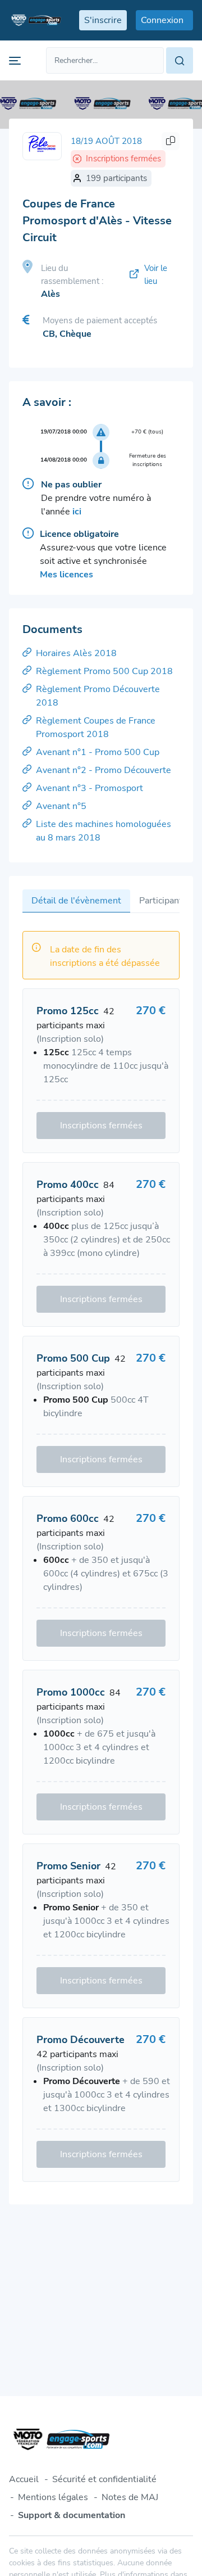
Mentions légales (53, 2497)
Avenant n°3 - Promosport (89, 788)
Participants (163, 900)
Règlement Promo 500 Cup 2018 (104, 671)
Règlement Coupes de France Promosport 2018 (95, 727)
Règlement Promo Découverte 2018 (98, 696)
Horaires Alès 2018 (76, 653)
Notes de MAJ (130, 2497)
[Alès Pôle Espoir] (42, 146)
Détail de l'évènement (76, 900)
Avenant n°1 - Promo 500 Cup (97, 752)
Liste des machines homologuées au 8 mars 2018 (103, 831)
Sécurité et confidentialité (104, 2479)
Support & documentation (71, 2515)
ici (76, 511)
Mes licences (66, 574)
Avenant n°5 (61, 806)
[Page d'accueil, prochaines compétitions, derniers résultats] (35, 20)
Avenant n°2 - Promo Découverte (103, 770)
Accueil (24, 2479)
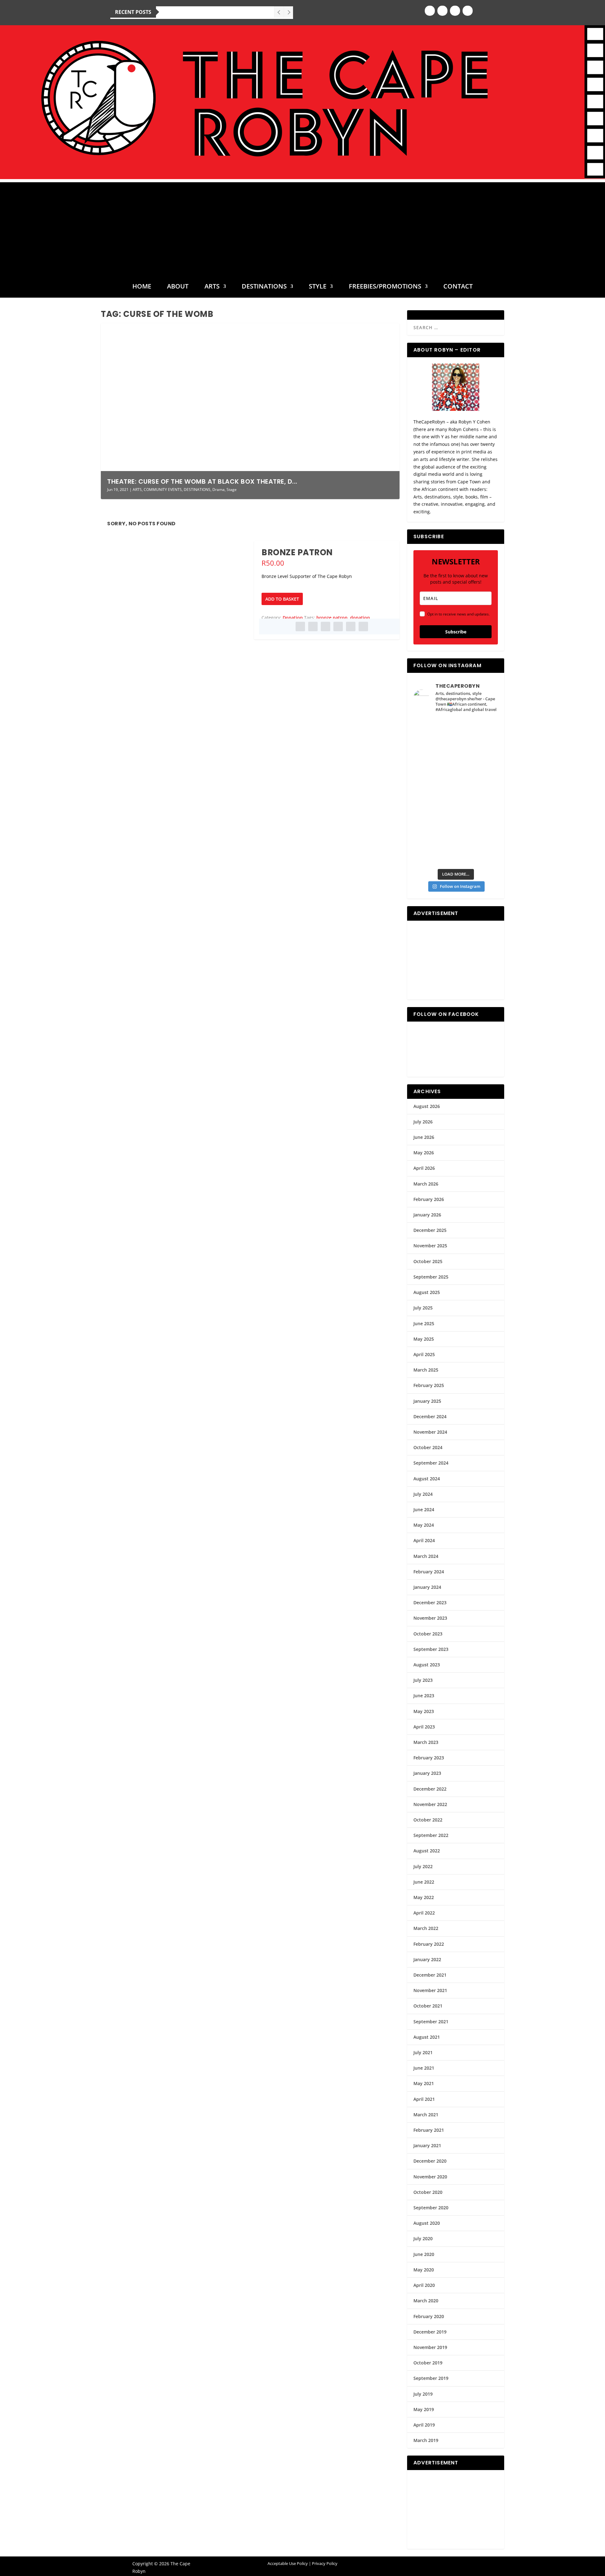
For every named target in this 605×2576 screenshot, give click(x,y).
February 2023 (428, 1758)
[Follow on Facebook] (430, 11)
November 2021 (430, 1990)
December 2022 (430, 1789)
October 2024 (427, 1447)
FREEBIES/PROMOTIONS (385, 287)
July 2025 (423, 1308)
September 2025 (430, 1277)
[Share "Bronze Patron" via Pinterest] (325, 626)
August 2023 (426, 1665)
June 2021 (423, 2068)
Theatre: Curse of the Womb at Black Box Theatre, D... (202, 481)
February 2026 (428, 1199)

+++

■ **DIRECTIONS FOR THIS TASK**: If a line in the entries holds the string "Règlement", it belongs in the tally; state the tally alone.

■ **SOLUTION**: 3